_Material provided:_
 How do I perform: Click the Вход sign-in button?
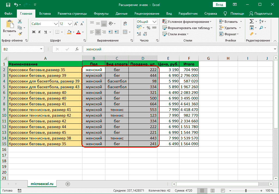pyautogui.click(x=219, y=4)
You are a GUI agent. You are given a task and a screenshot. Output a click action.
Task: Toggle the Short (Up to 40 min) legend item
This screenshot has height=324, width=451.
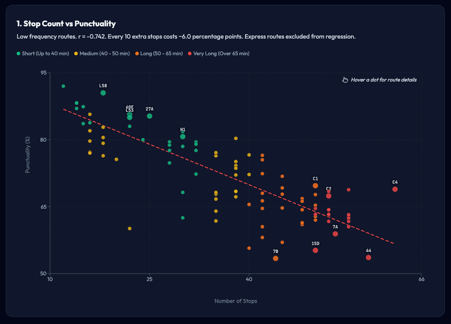click(43, 54)
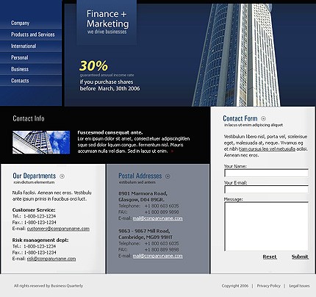This screenshot has height=297, width=316.
Task: Click the risk@companyname.com email link
Action: click(51, 259)
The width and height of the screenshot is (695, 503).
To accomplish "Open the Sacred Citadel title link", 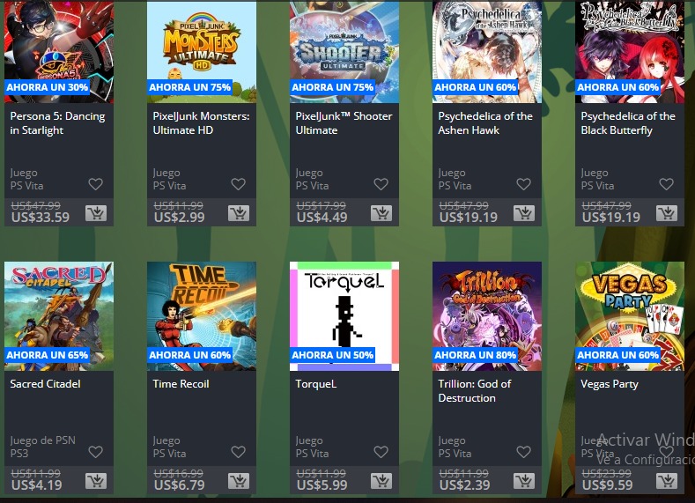I will click(45, 384).
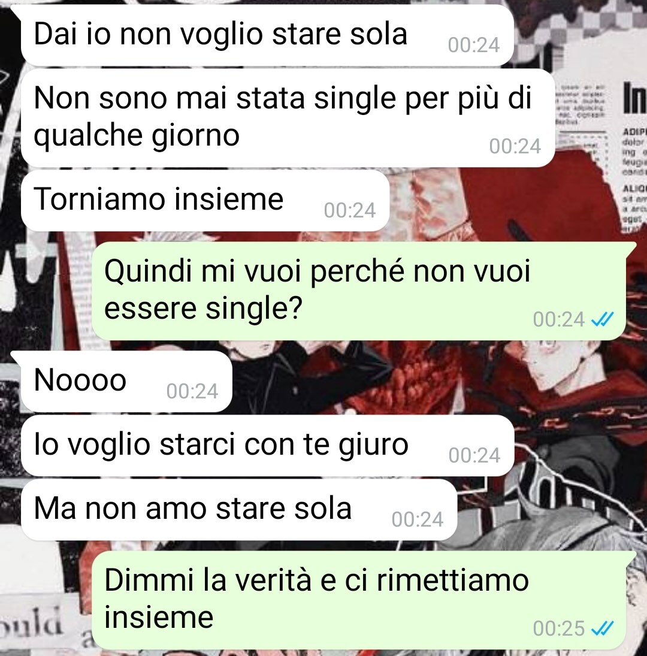Tap the 00:25 timestamp on the last message
Screen dimensions: 647x656
pyautogui.click(x=558, y=628)

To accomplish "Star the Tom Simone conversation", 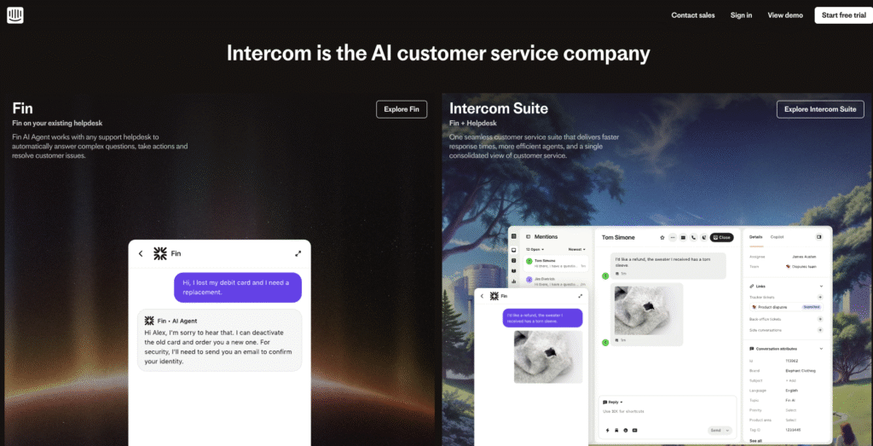I will [662, 237].
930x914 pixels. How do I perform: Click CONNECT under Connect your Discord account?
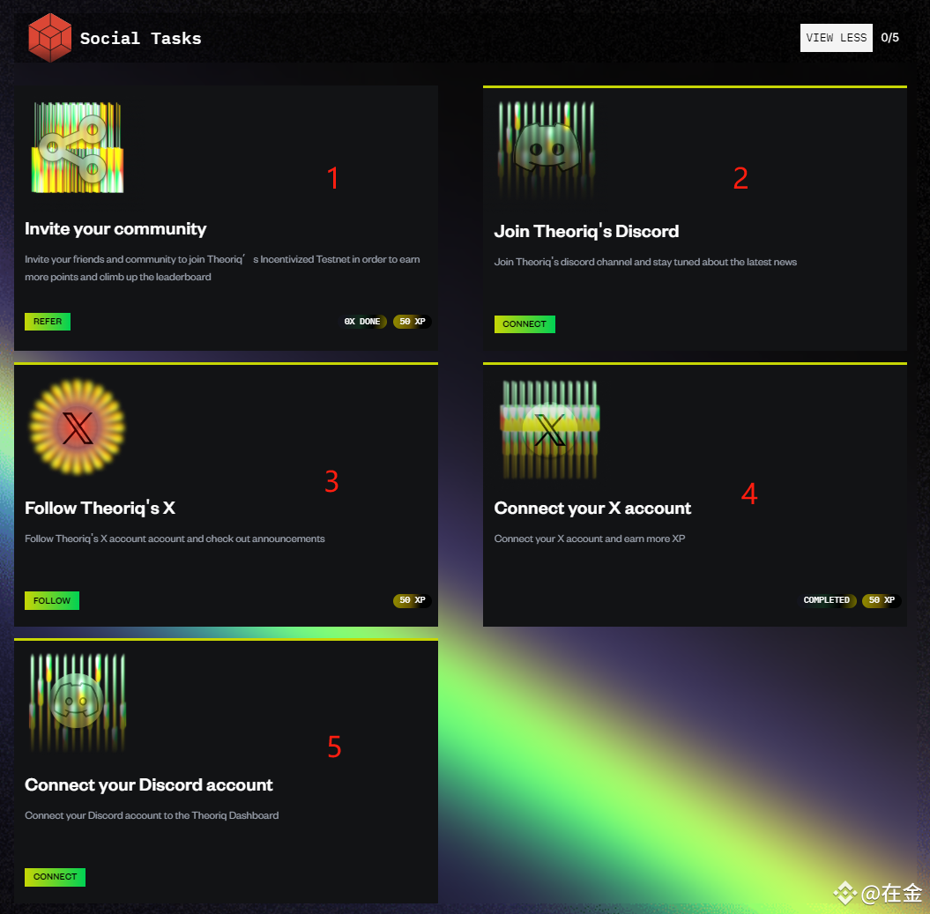[x=56, y=877]
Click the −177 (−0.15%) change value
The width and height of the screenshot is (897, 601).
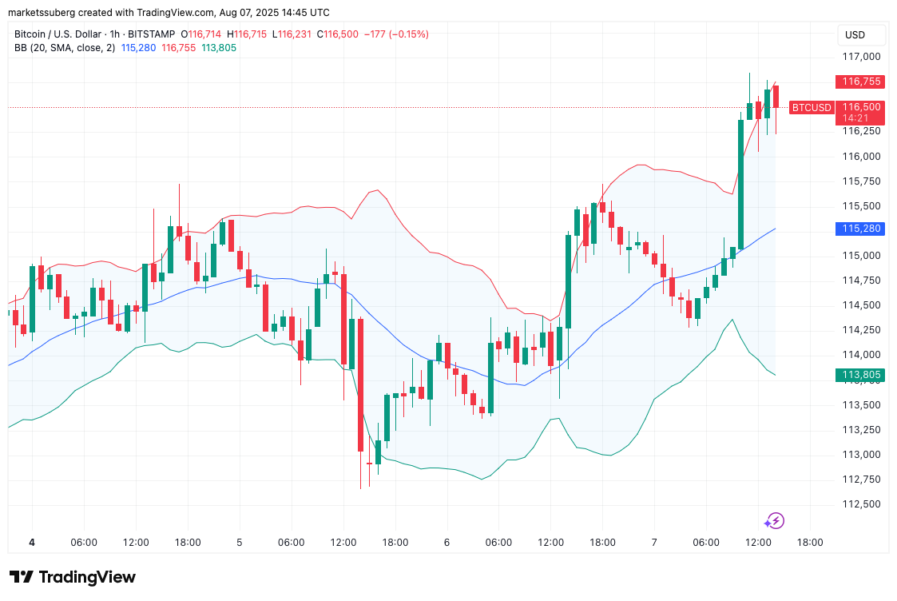click(396, 34)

_Work item:_ Would you reproduce, exactly and with nothing added, every line from the beginning of the entries above through the line that contains "Task: Toggle the", both included, leaving out the pictures?

_Final answer:_
 How do I perform: Click the Вход sign-in button?
pyautogui.click(x=219, y=4)
You are a GUI agent. You are given a task and a screenshot. Output a click action.
Task: Toggle the Short (Up to 40 min) legend item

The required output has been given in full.